Friday, November 10, 2017

BLOWDOWN REMOVAL WITH A SIDE OF SQUARE LEDGE: 11/8/17


Mark Klim and I headed out for Passaconaway Cutoff, the adopted trail of the AMC 4000-Footer Committee, to check for storm damage. A report had been posted on Facebook the previous evening noting that the Cutoff was clear but that there were many blowdowns on the Oliverian Brook Trail. That proved to be the case, so we removed a bunch of blowdowns from Oliverian and only a few minor ones on the Cutoff. (There are still some big ones left on Oliverian, but they are easy enough to get through.) Mark also raked out some of the drainages that had filled in from the storm, and I got some bonus brushing done.

This mess fell by a bridge next to a beaver pond 0.7 mile in on Oliverian Brook Trail.




Mark gets to work on it.



We cleared it enough to make for easier passage, and left the big trunks for the pro crew.


Runoff from the storm stripped the leaf cover off the section of trail that follows the bed of the Oliverian Brook spur of the Swift River Railroad (a logging line that operated from 1906-1916).



This was a messy one.


Done!


This was the nastiest blowdown, blocking a narrow sidehill section of trail on the approach to a small brook crossing.
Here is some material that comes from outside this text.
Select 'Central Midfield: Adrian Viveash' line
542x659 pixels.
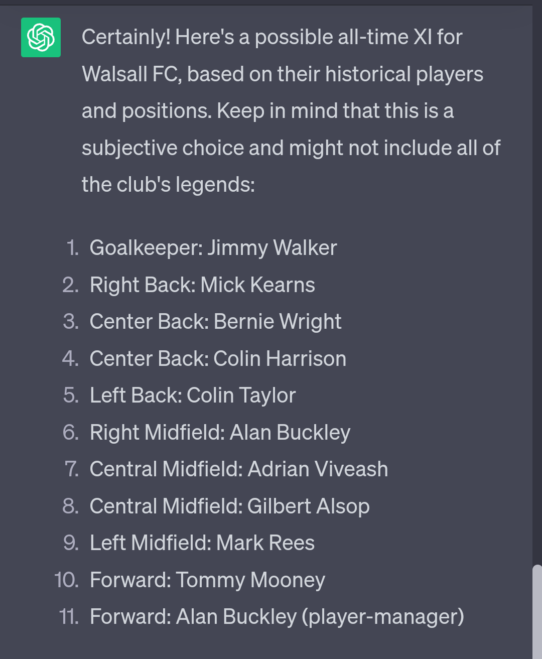[239, 469]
Mark does the final cleanup after the multiple cut removal. We had help with this one from Bill Doyle, a customer at my store who happened to be hiking up this way today.


It was a fine November day in the hardwoods.


Mark and Bill climb along the steady upper half of Passaconaway Cutoff.


We reached the top of the Cutoff with enough time left for a side trip (up, down, and up along the Square Ledge Trail) to the viewpoint near the summit of Square Ledge. The Square Ledge Trail climbs alongside a rock face as it approaches the wooded summit. It's a wild area out here!



We took the obscure side trail out to a white ledge that offered a fine view of a looming, shadowed Mt. Passaconaway. Despite a temperature near freezing, it was comfortable here in the sun. The stripe of Passaconaway's east slide, which fell during the 1938 hurricane, wiping out the earlier version of Passaconaway Cutoff, can barely be discerned in the center of the shadowed area.



Green's Cliff and Mt. Carrigain rise to the north.



There's a major dropoff from a lower ledge, looking down into the upper basin of Oliverian Brook.



Mt. Paugus is close by to the east.


Looking south to the Paugus Pass area and Ossipee Lake in the distance.


Descending in the chilly shade along the Square Ledge Trail. We took a couple more blowdowns out on the way down, and reached the trailhead just as darkness was closing in.